Re: How to perform hot Kudu table swap after upgrade to Impala 2.12?

2018-07-30 Thread Zoltan Ivanfi
Hi,

I think swapping tables is indeed a common need and not only for Kudu
tables. For this reason this workaround was not particularly good in my
opinion as it was Kudu-specific. Since Impala tables may have different
names than their corresponding tables in Kudu, this could be used to
provide the additional layer of indirection needed for swapping Kudu
tables, but not for other kind of tables (e.g. Parquet ones).

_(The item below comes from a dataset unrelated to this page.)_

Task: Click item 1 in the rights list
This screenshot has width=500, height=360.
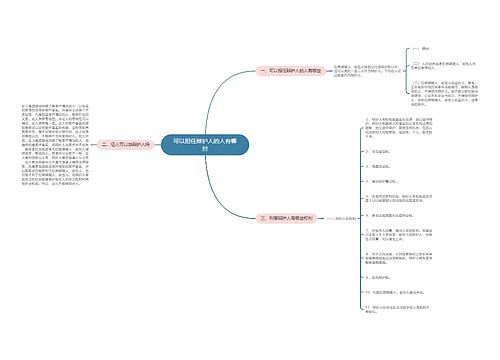Action: tap(399, 128)
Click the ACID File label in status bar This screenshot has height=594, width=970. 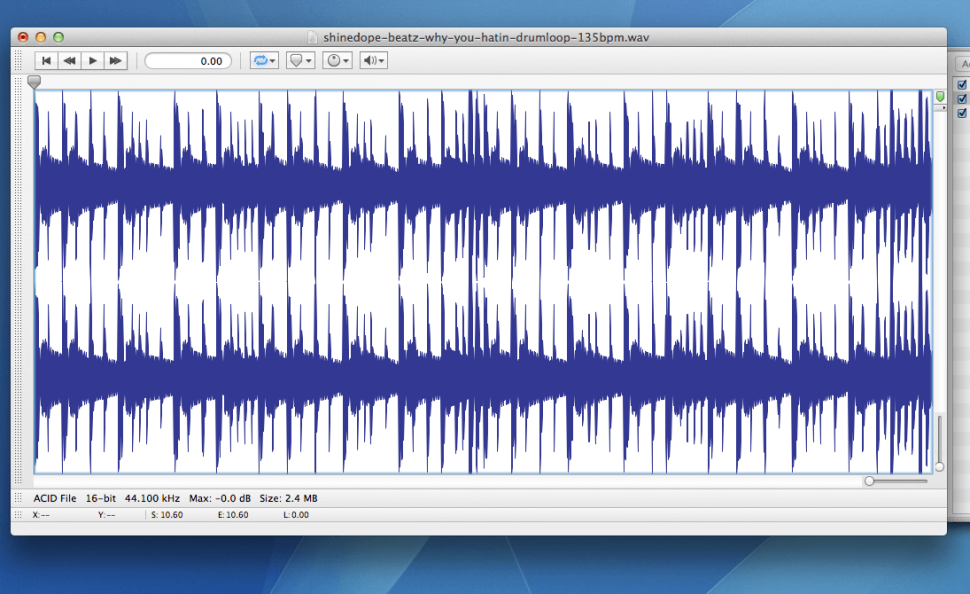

I think at this point the most widely applicable "layer of indirection" is
using VIEWs, which works for any kind of table. If that is not optimal for
this use case for whatever reason, maybe some more lightweight alternative
could be considered for table aliasing in the future.

Br,

Zoltan

On Mon, Jul 30, 2018 at 9:07 AM Gabor Kaszab 
wrote:

> Thanks Tim for answering this!
>
> One note for the very first mail in this thread:
> https://issues.apache.org/jira/browse/IMPALA-6375 won't fix this issue
> either. It will allow the user to make a managed Kudu table external and to
> modify the underlying kudu.table_name in one step. With the current
> implementation this has to be done in two steps. However, modifying
> kudu.table_name of a managed table still won't be feasible.
>
> Cheers,
> Gabor
>
>
> On Sat, Jul 28, 2018 at 2:56 AM, Boris Tyukin 
> wrote:
>
>> thanks so much, Tim. I do feel much better now that you've explained the
>> reasons behind.
>>
>> Using another client makes sense - will check that out. I did see a bunch
>> of methods in Kudu API but was hoping to use Impala all the way.
>>
>> It would be really cool if this Jira will get traction as this is a very
>> common technique with Hive and Impala on HDFS to swap tables and partitions
>> to ensure safe process of moving large amounts of data to production tables
>> https://jira.apache.org/jira/browse/KUDU-2327
>> Support atomic swap of tables or partitions
>>
>>
>>
>>
>> On Fri, Jul 27, 2018 at 7:24 PM Tim Armstrong 
>> wrote:
>>
>>> Hi,
>>>   Sorry you ran into this - we don't deliberately want to break
>>> workflows but it can be tricky if we accidentally expose implementation
>>> details. There was a previous CVE that resulted from creative use of this
>>> functionality
>>> https://lists.apache.org/thread.html/74a163df0cdefcd738c8d18821e69aa69eed2ba5384c0cc255d15c4b@%3Cannounce.apache.org%3E
>>> so part of the motivation was to simplify the table states and state
>>> transitions we need to deal with and make it easier to reason about and
>>> test thoroughly.
>>>
>>> We do have a "kudu" label in JIRA if you want to find Kudu-related
>>> Impala JIRAs. It would be unusual for one open-source project to have veto
>>> power over changes in another project or to create duplicate JIRAs in
>>> multiple apache projects for the same work. We do generally work closely
>>> with the Kudu project.
>>>
>>> I think the main workaround would be to use a different Kudu client to
>>> directly drop the tables. AFAIK the intent of external Kudu tables was
>>> generally that they would be dropped externally to Impala - I don't think
>>> we anticipated the "attach then drop" method for
>>>
>>> On Fri, Jul 27, 2018 at 8:27 AM, Boris Tyukin 
>>> wrote:
>>>
 So the change was made by Impala developer but it is only relevant to
 Kudu, taking away the only way to swap tables.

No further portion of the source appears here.